What needs to be done » Reproduce every item below word for word, omitting the pictures.

--- START ---

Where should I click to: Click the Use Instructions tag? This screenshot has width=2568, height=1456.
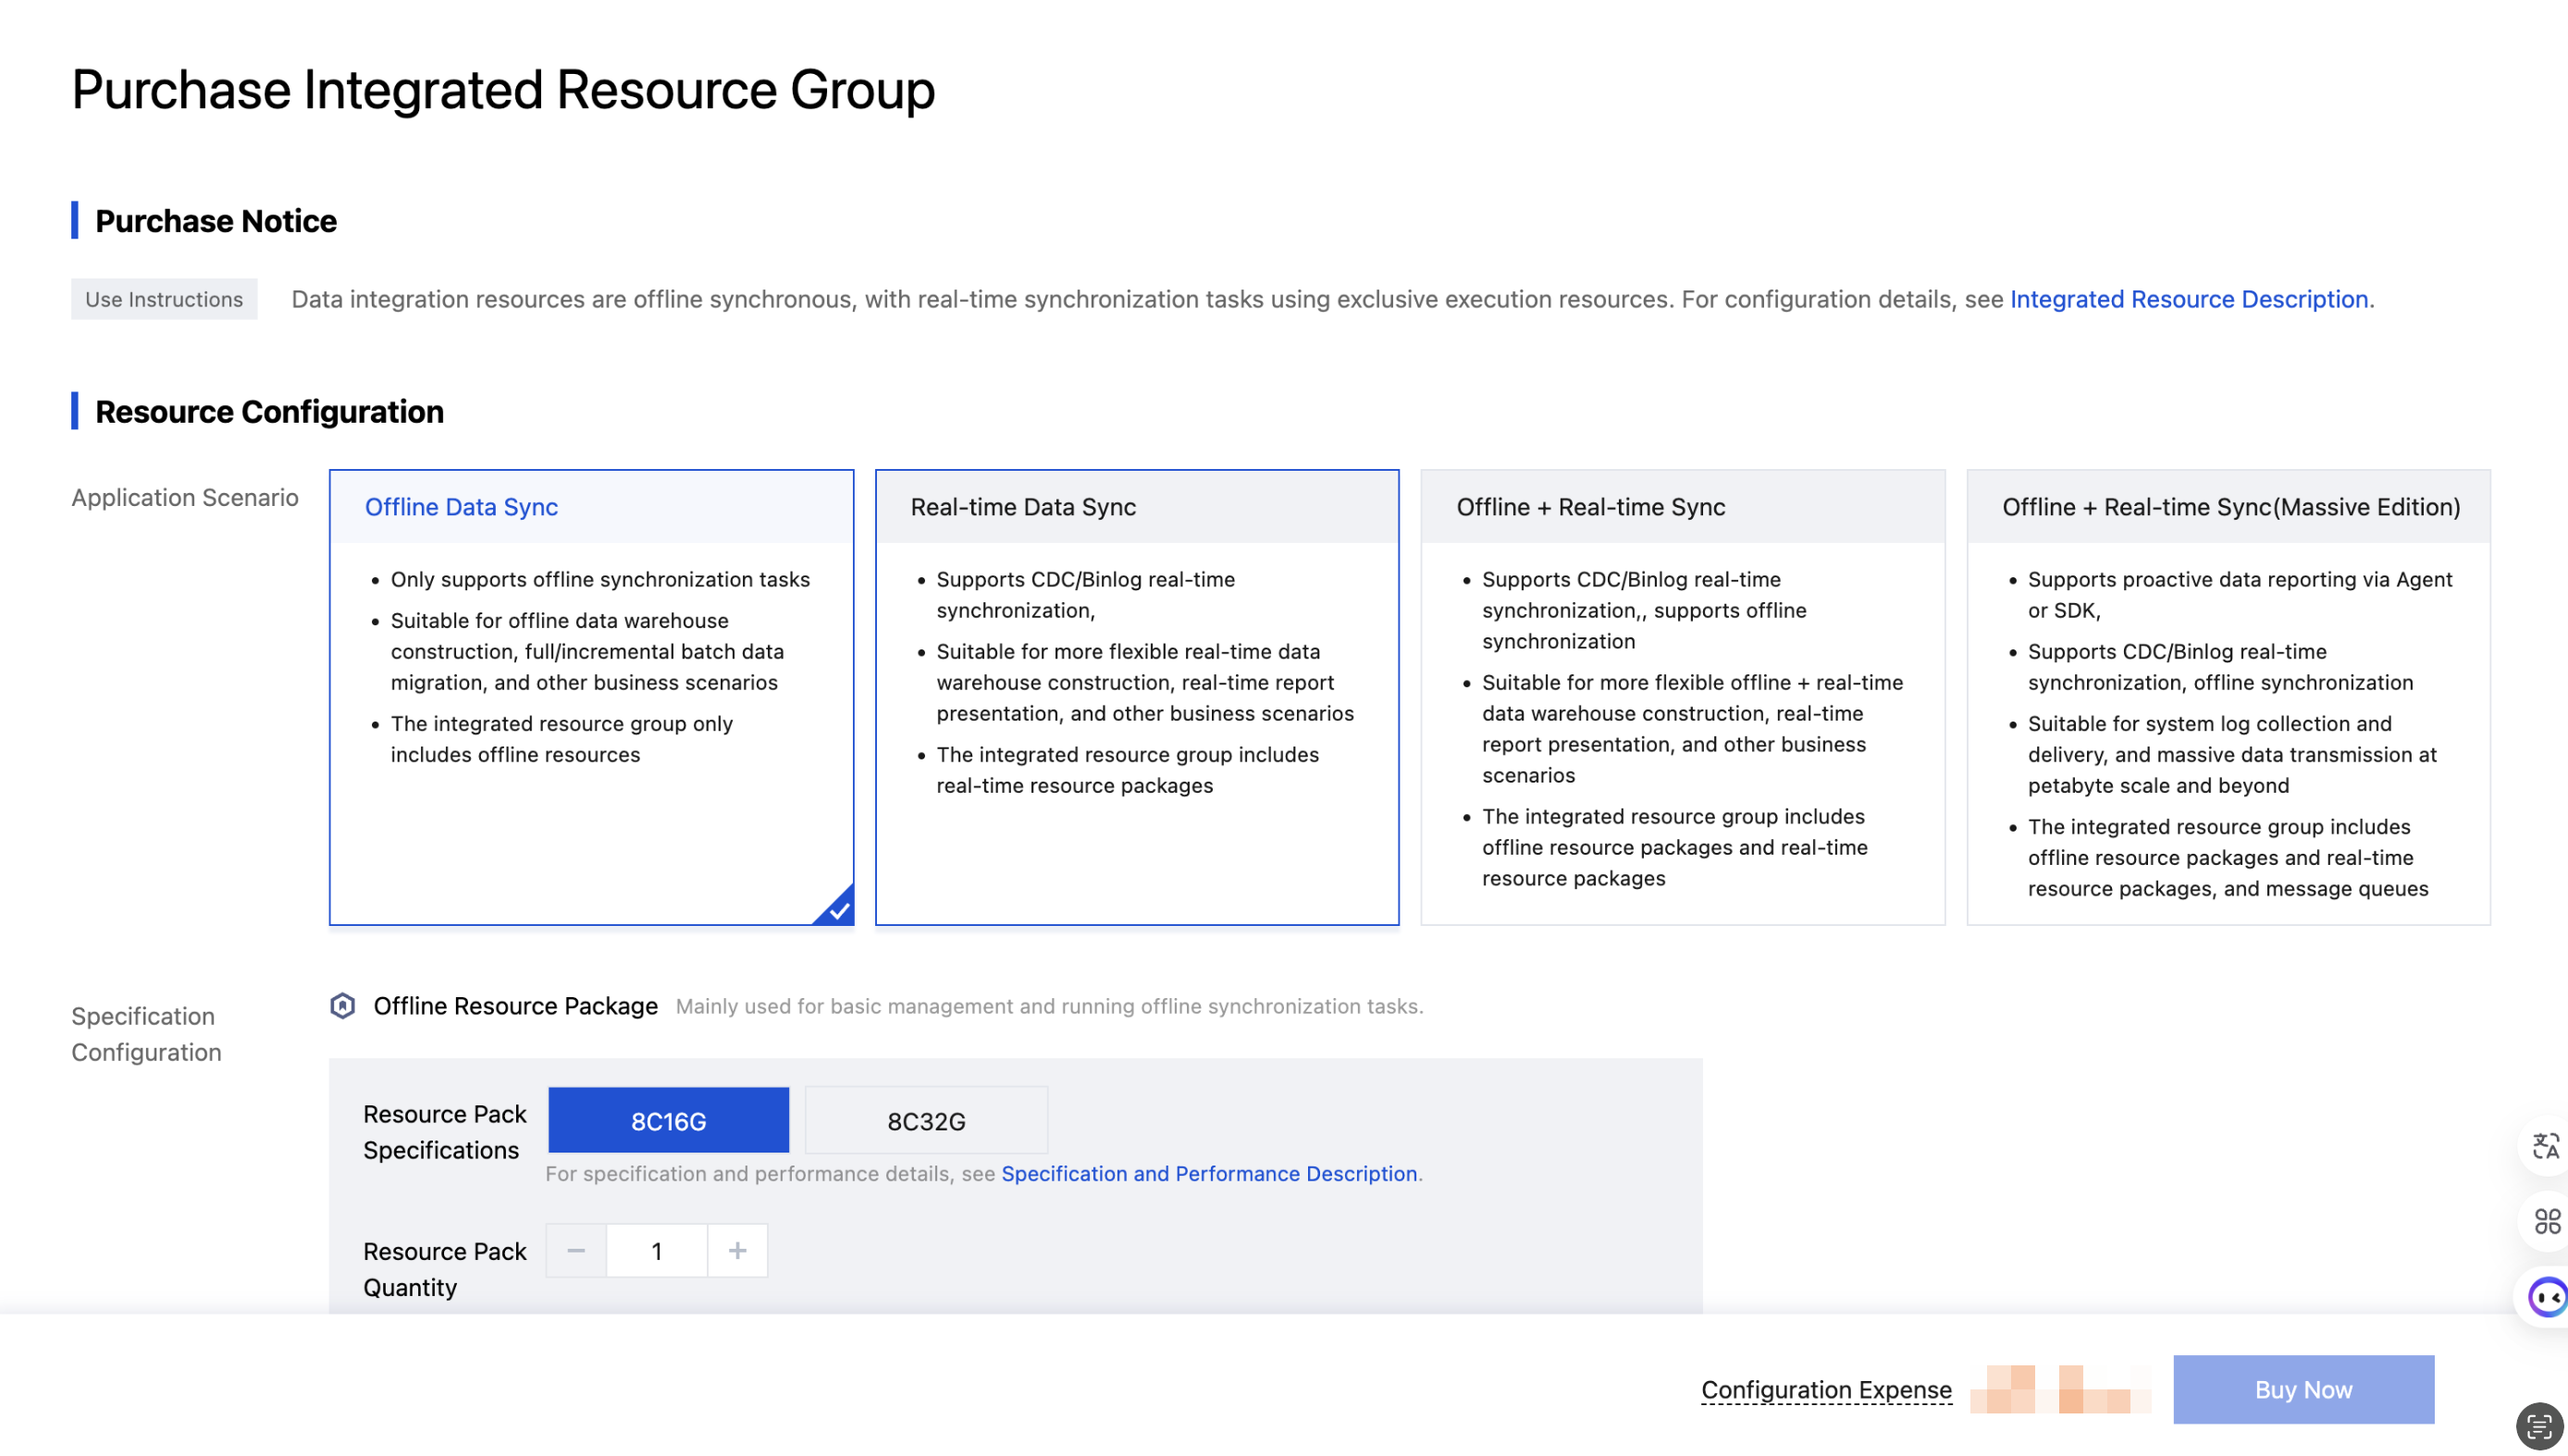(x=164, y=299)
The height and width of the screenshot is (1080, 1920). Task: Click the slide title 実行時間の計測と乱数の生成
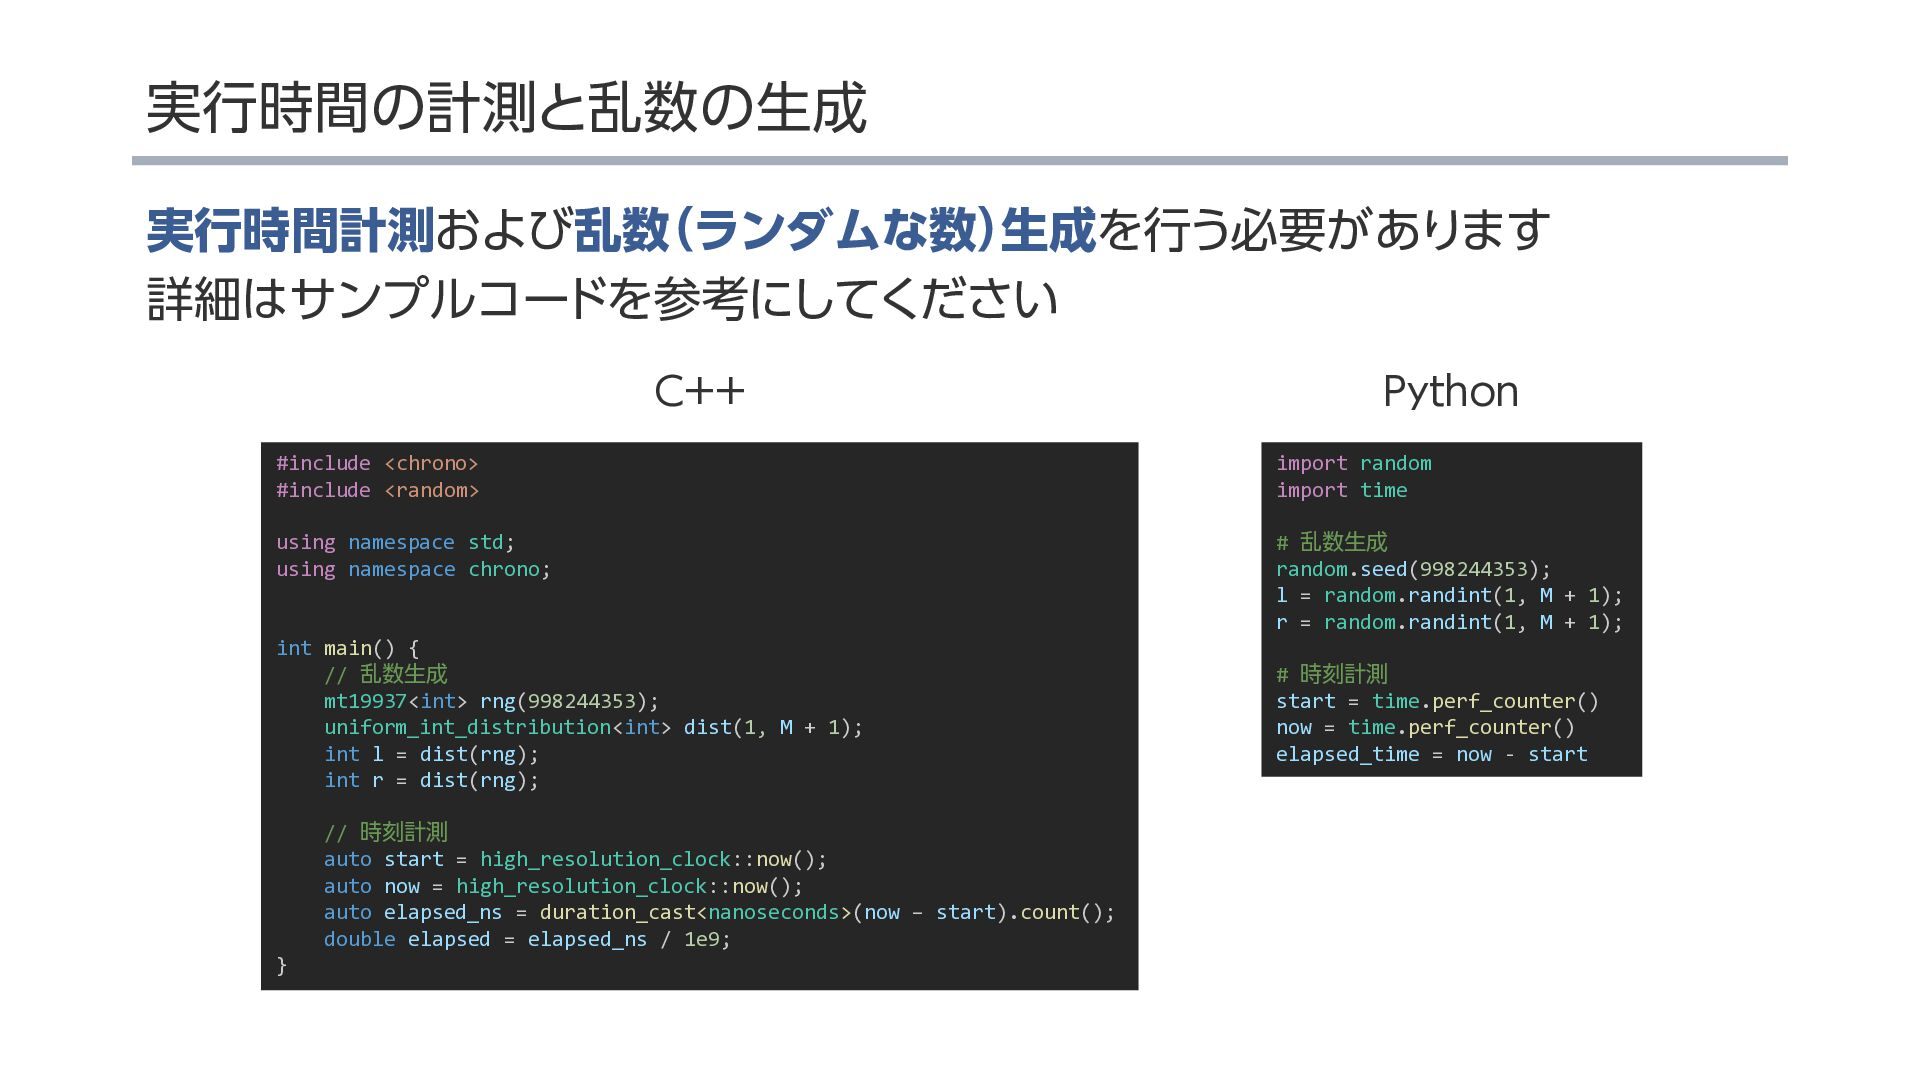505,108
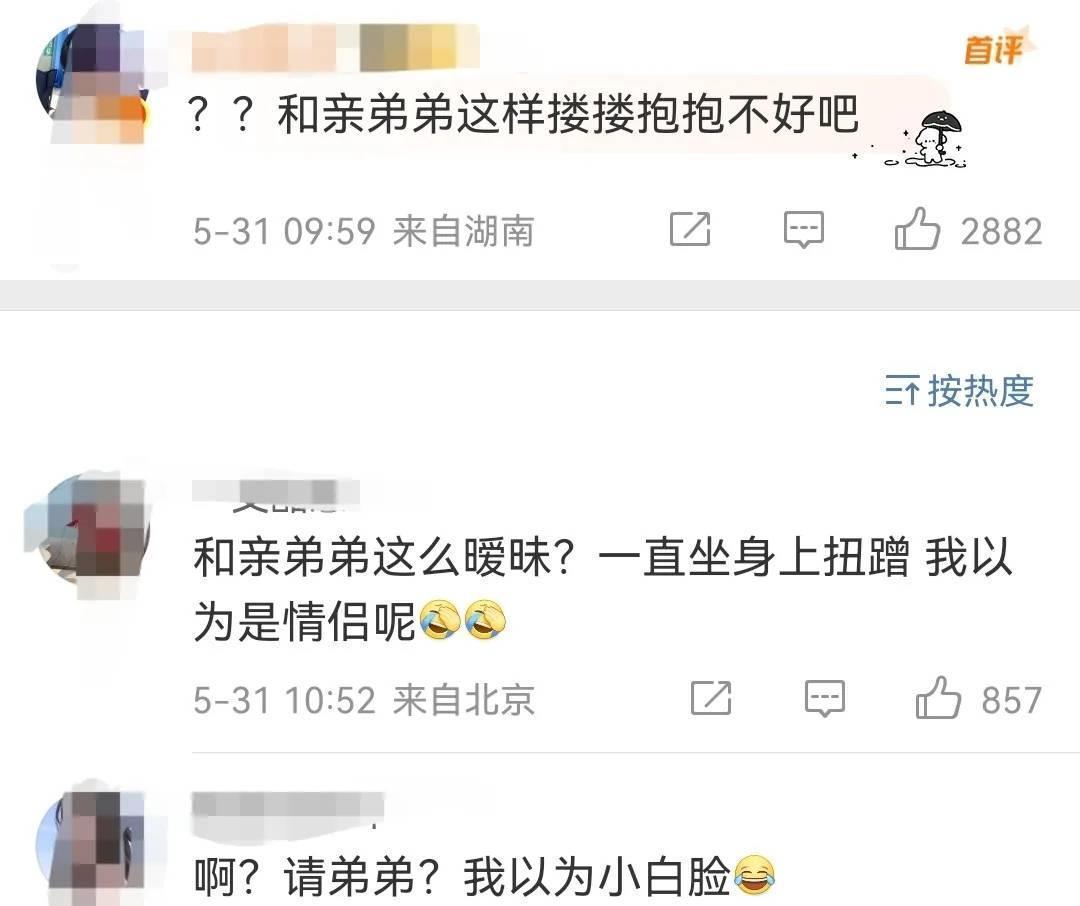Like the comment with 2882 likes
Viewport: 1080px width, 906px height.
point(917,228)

--- END ---

Exercise result »
Where should I click to: Click the Use Instructions tag? This screenshot has width=2568, height=1456.
(x=164, y=299)
The height and width of the screenshot is (1080, 1920). Task: Click the slide title 実行時間の計測と乱数の生成
505,108
Like the comment with 2882 likes
Viewport: 1080px width, 906px height.
point(917,228)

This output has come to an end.